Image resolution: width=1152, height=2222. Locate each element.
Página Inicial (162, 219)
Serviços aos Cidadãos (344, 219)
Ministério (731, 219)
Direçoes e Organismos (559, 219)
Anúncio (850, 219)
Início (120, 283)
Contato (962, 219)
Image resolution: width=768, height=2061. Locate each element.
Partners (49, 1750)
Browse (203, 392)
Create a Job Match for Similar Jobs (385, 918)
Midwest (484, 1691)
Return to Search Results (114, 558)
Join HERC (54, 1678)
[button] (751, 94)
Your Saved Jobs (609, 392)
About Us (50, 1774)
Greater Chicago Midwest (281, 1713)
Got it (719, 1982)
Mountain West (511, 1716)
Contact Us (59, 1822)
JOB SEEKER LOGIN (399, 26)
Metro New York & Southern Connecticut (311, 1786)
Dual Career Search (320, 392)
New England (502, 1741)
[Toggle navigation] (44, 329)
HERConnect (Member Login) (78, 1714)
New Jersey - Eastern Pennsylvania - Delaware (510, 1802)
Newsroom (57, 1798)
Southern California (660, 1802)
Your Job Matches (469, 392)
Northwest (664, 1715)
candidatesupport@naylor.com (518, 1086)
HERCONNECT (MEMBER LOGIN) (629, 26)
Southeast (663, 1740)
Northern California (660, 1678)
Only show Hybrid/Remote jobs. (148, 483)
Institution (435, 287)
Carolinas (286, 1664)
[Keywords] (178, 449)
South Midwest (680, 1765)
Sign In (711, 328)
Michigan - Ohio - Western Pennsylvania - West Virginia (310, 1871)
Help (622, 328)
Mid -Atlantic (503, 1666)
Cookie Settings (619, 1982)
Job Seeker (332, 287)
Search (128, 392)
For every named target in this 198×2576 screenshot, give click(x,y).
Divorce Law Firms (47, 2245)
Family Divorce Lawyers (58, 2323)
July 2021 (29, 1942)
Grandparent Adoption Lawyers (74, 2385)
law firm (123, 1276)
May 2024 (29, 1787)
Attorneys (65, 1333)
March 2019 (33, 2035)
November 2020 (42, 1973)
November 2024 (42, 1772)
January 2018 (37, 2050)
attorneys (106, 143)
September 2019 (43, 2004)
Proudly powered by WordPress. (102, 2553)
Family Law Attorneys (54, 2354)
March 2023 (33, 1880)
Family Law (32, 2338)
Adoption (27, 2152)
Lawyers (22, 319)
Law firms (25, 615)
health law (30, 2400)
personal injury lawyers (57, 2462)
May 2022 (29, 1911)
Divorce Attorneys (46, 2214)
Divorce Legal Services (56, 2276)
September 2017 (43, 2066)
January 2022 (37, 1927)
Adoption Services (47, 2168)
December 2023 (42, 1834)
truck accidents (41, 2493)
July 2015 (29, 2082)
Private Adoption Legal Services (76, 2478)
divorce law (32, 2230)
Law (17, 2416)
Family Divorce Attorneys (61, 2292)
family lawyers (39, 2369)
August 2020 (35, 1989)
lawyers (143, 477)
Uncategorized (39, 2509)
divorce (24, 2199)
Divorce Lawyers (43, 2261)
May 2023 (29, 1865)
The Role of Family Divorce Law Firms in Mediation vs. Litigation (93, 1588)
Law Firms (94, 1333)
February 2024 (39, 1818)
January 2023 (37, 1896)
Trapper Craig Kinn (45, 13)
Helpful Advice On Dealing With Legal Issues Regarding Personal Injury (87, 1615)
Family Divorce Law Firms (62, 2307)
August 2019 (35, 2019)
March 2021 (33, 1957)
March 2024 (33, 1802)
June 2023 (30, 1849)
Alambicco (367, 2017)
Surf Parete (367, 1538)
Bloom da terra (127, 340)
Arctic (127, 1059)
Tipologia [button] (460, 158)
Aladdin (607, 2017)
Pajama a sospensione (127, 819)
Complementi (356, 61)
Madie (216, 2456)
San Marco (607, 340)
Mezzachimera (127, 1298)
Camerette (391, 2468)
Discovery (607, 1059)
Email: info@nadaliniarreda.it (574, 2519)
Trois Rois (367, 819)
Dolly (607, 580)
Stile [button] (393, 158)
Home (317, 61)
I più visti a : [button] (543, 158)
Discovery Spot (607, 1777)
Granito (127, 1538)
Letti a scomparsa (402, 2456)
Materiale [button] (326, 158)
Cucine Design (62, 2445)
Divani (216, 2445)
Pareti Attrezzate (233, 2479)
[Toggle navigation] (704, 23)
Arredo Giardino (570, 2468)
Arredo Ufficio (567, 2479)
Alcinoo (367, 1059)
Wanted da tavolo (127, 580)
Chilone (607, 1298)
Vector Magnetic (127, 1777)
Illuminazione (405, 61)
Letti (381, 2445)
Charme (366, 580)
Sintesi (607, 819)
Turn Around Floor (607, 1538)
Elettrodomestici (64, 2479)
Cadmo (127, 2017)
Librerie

WORK TO DO>
Render the data above as a Markdown table with two columns, No. and Line, giving each non-blank line its own numbered row.

RESPONSE FOR THIS EXERCISE>
| No. | Line |
|---|---|
| 1 | Image resolution: width=1152, height=2222. Locate each element. |
| 2 | Página Inicial (162, 219) |
| 3 | Serviços aos Cidadãos (344, 219) |
| 4 | Ministério (731, 219) |
| 5 | Direçoes e Organismos (559, 219) |
| 6 | Anúncio (850, 219) |
| 7 | Início (120, 283) |
| 8 | Contato (962, 219) |
| 9 | Image resolution: width=768, height=2061. Locate each element. |
| 10 | Partners (49, 1750) |
| 11 | Browse (203, 392) |
| 12 | Create a Job Match for Similar Jobs (385, 918) |
| 13 | Midwest (484, 1691) |
| 14 | Return to Search Results (114, 558) |
| 15 | Join HERC (54, 1678) |
| 16 | [button] (751, 94) |
| 17 | Your Saved Jobs (609, 392) |
| 18 | About Us (50, 1774) |
| 19 | Greater Chicago Midwest (281, 1713) |
| 20 | Got it (719, 1982) |
| 21 | Mountain West (511, 1716) |
| 22 | Contact Us (59, 1822) |
| 23 | JOB SEEKER LOGIN (399, 26) |
| 24 | Metro New York & Southern Connecticut (311, 1786) |
| 25 | Dual Career Search (320, 392) |
| 26 | New England (502, 1741) |
| 27 | [Toggle navigation] (44, 329) |
| 28 | HERConnect (Member Login) (78, 1714) |
| 29 | New Jersey - Eastern Pennsylvania - Delaware (510, 1802) |
| 30 | Newsroom (57, 1798) |
| 31 | Southern California (660, 1802) |
| 32 | Your Job Matches (469, 392) |
| 33 | Northwest (664, 1715) |
| 34 | candidatesupport@naylor.com (518, 1086) |
| 35 | HERCONNECT (MEMBER LOGIN) (629, 26) |
| 36 | Southeast (663, 1740) |
| 37 | Northern California (660, 1678) |
| 38 | Only show Hybrid/Remote jobs. (148, 483) |
| 39 | Institution (435, 287) |
| 40 | Carolinas (286, 1664) |
| 41 | [Keywords] (178, 449) |
| 42 | South Midwest (680, 1765) |
| 43 | Sign In (711, 328) |
| 44 | Michigan - Ohio - Western Pennsylvania - West Virginia (310, 1871) |
| 45 | Help (622, 328) |
| 46 | Mid -Atlantic (503, 1666) |
| 47 | Cookie Settings (619, 1982) |
| 48 | Job Seeker (332, 287) |
| 49 | Search (128, 392) |
| 50 | For every named target in this 198×2576 screenshot, give click(x,y). |
| 51 | Divorce Law Firms (47, 2245) |
| 52 | Family Divorce Lawyers (58, 2323) |
| 53 | July 2021 (29, 1942) |
| 54 | Grandparent Adoption Lawyers (74, 2385) |
| 55 | law firm (123, 1276) |
| 56 | May 2024 (29, 1787) |
| 57 | Attorneys (65, 1333) |
| 58 | March 2019 (33, 2035) |
| 59 | November 2020 (42, 1973) |
| 60 | November 2024 (42, 1772) |
| 61 | January 2018 (37, 2050) |
| 62 | attorneys (106, 143) |
| 63 | September 2019 (43, 2004) |
| 64 | Proudly powered by WordPress. (102, 2553) |
| 65 | Family Law Attorneys (54, 2354) |
| 66 | March 2023 (33, 1880) |
| 67 | Family Law (32, 2338) |
| 68 | Adoption (27, 2152) |
| 69 | Lawyers (22, 319) |
| 70 | Law firms (25, 615) |
| 71 | health law (30, 2400) |
| 72 | personal injury lawyers (57, 2462) |
| 73 | May 2022 (29, 1911) |
| 74 | Divorce Attorneys (46, 2214) |
| 75 | Divorce Legal Services (56, 2276) |
| 76 | September 2017 (43, 2066) |
| 77 | January 2022 (37, 1927) |
| 78 | Adoption Services (47, 2168) |
| 79 | December 2023 (42, 1834) |
| 80 | truck accidents (41, 2493) |
| 81 | July 2015 (29, 2082) |
| 82 | Private Adoption Legal Services (76, 2478) |
| 83 | divorce law (32, 2230) |
| 84 | Law (17, 2416) |
| 85 | Family Divorce Attorneys (61, 2292) |
| 86 | family lawyers (39, 2369) |
| 87 | August 2020 (35, 1989) |
| 88 | lawyers (143, 477) |
| 89 | Uncategorized (39, 2509) |
| 90 | divorce (24, 2199) |
| 91 | Divorce Lawyers (43, 2261) |
| 92 | May 2023 (29, 1865) |
| 93 | The Role of Family Divorce Law Firms in Mediation vs. Litigation (93, 1588) |
| 94 | Law Firms (94, 1333) |
| 95 | February 2024 (39, 1818) |
| 96 | January 2023 (37, 1896) |
| 97 | Trapper Craig Kinn (45, 13) |
| 98 | Helpful Advice On Dealing With Legal Issues Regarding Personal Injury (87, 1615) |
| 99 | Family Divorce Law Firms (62, 2307) |
| 100 | August 2019 (35, 2019) |
| 101 | March 2021 (33, 1957) |
| 102 | March 2024 (33, 1802) |
| 103 | June 2023 (30, 1849) |
| 104 | Alambicco (367, 2017) |
| 105 | Surf Parete (367, 1538) |
| 106 | Bloom da terra (127, 340) |
| 107 | Arctic (127, 1059) |
| 108 | Tipologia [button] (460, 158) |
| 109 | Aladdin (607, 2017) |
| 110 | Pajama a sospensione (127, 819) |
| 111 | Complementi (356, 61) |
| 112 | Madie (216, 2456) |
| 113 | San Marco (607, 340) |
| 114 | Mezzachimera (127, 1298) |
| 115 | Camerette (391, 2468) |
| 116 | Discovery (607, 1059) |
| 117 | Email: info@nadaliniarreda.it (574, 2519) |
| 118 | Trois Rois (367, 819) |
| 119 | Dolly (607, 580) |
| 120 | Stile [button] (393, 158) |
| 121 | Home (317, 61) |
| 122 | I più visti a : [button] (543, 158) |
| 123 | Discovery Spot (607, 1777) |
| 124 | Granito (127, 1538) |
| 125 | Letti a scomparsa (402, 2456) |
| 126 | Materiale [button] (326, 158) |
| 127 | Cucine Design (62, 2445) |
| 128 | Divani (216, 2445) |
| 129 | Pareti Attrezzate (233, 2479) |
| 130 | [Toggle navigation] (704, 23) |
| 131 | Arredo Giardino (570, 2468) |
| 132 | Arredo Ufficio (567, 2479) |
| 133 | Alcinoo (367, 1059) |
| 134 | Wanted da tavolo (127, 580) |
| 135 | Chilone (607, 1298) |
| 136 | Vector Magnetic (127, 1777) |
| 137 | Illuminazione (405, 61) |
| 138 | Letti (381, 2445) |
| 139 | Charme (366, 580) |
| 140 | Sintesi (607, 819) |
| 141 | Turn Around Floor (607, 1538) |
| 142 | Elettrodomestici (64, 2479) |
| 143 | Cadmo (127, 2017) |
| 144 | Librerie |